(WHAT IS EXPECTED) Please reproduce verbatim the lines below, from the first through the one with "This screenshot has height=784, width=1555.".

(Collection entries)
—————

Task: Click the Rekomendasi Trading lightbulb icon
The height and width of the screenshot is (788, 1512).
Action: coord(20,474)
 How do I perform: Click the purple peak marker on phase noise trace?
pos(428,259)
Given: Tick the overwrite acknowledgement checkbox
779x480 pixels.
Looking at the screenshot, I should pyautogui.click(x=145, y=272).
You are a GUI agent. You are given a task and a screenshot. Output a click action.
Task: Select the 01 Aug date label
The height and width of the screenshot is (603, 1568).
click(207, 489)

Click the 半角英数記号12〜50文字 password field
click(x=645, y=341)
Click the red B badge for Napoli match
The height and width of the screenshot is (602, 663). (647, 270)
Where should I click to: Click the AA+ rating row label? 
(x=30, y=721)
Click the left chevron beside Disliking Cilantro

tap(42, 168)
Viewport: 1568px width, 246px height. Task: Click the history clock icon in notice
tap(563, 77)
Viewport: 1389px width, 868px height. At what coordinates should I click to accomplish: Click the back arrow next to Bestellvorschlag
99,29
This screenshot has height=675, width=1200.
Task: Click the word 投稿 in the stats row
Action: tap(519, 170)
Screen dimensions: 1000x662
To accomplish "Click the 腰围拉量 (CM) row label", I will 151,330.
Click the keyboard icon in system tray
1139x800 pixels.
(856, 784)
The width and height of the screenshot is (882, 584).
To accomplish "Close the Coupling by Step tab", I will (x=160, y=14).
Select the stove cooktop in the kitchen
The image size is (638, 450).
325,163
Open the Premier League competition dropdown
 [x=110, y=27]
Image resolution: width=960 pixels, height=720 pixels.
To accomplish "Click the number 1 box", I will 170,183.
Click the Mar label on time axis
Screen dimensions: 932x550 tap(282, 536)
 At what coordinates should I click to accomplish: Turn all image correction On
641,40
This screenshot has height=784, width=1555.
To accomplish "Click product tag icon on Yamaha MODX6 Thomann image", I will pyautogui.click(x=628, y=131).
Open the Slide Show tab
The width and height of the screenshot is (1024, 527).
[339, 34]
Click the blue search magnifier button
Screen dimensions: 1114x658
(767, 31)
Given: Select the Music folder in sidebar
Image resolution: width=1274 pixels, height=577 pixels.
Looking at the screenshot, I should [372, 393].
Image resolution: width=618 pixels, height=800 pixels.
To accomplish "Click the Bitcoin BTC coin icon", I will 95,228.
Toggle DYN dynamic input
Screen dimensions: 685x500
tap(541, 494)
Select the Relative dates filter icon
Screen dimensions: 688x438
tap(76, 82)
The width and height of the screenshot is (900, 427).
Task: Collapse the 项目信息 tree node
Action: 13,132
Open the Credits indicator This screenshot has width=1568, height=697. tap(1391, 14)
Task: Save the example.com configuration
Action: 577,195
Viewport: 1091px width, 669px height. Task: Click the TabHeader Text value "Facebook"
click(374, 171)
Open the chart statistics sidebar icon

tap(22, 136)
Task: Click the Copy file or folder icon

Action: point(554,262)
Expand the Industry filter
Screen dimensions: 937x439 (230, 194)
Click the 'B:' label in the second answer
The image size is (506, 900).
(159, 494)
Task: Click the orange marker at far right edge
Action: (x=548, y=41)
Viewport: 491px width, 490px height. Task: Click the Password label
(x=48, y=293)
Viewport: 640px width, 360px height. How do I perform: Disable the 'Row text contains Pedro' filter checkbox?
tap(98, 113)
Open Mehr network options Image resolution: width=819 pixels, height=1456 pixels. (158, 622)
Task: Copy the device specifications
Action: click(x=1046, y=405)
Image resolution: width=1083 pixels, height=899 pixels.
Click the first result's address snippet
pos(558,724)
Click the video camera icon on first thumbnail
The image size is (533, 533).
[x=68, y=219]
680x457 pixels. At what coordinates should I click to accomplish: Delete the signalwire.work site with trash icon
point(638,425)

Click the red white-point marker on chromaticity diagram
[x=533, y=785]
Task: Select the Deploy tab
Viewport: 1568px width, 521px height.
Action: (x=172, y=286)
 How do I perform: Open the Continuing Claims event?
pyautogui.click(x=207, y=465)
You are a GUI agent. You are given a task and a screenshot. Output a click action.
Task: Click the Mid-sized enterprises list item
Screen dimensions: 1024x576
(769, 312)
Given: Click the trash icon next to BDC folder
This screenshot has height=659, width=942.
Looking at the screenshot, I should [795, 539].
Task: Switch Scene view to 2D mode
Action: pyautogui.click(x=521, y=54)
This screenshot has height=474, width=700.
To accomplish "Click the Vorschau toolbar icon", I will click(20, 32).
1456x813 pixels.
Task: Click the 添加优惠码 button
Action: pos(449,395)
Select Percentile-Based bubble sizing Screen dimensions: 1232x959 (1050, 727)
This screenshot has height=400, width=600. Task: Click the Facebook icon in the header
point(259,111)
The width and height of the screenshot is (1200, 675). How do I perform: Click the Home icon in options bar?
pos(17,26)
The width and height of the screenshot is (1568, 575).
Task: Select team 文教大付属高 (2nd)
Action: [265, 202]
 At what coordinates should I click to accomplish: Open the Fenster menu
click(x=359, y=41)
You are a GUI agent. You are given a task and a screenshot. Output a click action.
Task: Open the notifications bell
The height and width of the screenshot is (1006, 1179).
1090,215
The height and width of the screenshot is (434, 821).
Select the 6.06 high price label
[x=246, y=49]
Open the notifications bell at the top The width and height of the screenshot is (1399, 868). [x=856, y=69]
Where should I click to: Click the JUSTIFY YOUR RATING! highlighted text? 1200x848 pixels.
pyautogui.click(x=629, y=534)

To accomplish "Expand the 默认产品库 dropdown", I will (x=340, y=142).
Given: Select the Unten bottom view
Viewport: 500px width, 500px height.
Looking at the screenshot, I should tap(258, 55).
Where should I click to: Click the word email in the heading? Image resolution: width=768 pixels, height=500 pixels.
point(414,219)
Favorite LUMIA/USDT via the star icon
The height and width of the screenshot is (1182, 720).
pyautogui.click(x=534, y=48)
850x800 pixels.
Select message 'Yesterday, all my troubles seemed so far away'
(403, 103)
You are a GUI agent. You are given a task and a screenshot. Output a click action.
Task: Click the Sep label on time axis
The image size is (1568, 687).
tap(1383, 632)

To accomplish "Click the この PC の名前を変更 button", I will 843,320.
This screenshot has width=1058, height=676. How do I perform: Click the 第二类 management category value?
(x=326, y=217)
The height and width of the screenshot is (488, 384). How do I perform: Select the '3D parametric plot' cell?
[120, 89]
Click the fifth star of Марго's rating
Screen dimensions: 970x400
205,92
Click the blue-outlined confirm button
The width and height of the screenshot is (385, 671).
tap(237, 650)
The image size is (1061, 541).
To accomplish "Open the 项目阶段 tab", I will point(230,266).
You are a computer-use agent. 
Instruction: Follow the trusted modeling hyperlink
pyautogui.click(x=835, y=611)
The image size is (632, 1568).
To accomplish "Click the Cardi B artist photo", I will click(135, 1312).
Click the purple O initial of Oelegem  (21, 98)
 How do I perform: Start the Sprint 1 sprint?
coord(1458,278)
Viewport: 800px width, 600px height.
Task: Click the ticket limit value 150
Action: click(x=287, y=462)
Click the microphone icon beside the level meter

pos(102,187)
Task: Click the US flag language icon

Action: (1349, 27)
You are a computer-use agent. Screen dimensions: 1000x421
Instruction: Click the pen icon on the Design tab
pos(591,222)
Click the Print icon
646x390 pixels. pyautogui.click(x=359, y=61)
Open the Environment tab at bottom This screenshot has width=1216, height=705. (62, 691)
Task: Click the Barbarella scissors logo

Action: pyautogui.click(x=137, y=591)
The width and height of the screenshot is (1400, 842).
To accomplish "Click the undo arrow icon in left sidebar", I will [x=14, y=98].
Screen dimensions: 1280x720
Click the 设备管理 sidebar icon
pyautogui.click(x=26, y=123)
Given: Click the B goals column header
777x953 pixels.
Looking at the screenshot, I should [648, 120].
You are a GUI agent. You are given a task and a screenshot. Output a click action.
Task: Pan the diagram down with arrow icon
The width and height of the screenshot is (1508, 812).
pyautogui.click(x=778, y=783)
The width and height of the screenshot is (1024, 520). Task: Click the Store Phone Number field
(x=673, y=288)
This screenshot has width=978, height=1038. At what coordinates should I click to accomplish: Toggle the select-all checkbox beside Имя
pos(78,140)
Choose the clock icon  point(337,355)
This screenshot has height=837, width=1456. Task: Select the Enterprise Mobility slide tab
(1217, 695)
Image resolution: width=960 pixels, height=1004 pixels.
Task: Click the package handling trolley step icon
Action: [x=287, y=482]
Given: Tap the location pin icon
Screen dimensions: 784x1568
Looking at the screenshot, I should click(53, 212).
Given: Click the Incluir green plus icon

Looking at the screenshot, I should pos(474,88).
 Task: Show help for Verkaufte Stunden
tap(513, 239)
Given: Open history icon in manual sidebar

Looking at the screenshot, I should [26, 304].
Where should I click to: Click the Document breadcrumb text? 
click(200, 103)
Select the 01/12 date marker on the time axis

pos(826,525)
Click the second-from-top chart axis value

—————

(EXERCISE ANSWER)
Task: Click the Rekomendasi Trading lightbulb icon
The height and width of the screenshot is (788, 1512).
Action: coord(20,474)
 How do I perform: Click the purple peak marker on phase noise trace?
pos(428,259)
Given: Tick the overwrite acknowledgement checkbox
779x480 pixels.
Looking at the screenshot, I should pyautogui.click(x=145, y=272).
You are a GUI agent. You are given a task and a screenshot. Output a click action.
Task: Select the 01 Aug date label
The height and width of the screenshot is (603, 1568).
click(207, 489)

Click the 半角英数記号12〜50文字 password field
click(x=645, y=341)
Click the red B badge for Napoli match
The height and width of the screenshot is (602, 663). (647, 270)
Where should I click to: Click the AA+ rating row label? 
(x=30, y=721)
Click the left chevron beside Disliking Cilantro

tap(42, 168)
Viewport: 1568px width, 246px height. Task: Click the history clock icon in notice
tap(563, 77)
Viewport: 1389px width, 868px height. At what coordinates should I click to accomplish: Click the back arrow next to Bestellvorschlag
99,29
This screenshot has height=675, width=1200.
Task: Click the word 投稿 in the stats row
Action: tap(519, 170)
Screen dimensions: 1000x662
To accomplish "Click the 腰围拉量 (CM) row label", I will 151,330.
Click the keyboard icon in system tray
1139x800 pixels.
(856, 784)
The width and height of the screenshot is (882, 584).
To accomplish "Close the Coupling by Step tab", I will (x=160, y=14).
Select the stove cooktop in the kitchen
The image size is (638, 450).
325,163
Open the Premier League competition dropdown
 [x=110, y=27]
Image resolution: width=960 pixels, height=720 pixels.
To accomplish "Click the number 1 box", I will 170,183.
Click the Mar label on time axis
Screen dimensions: 932x550 tap(282, 536)
 At what coordinates should I click to accomplish: Turn all image correction On
641,40
This screenshot has height=784, width=1555.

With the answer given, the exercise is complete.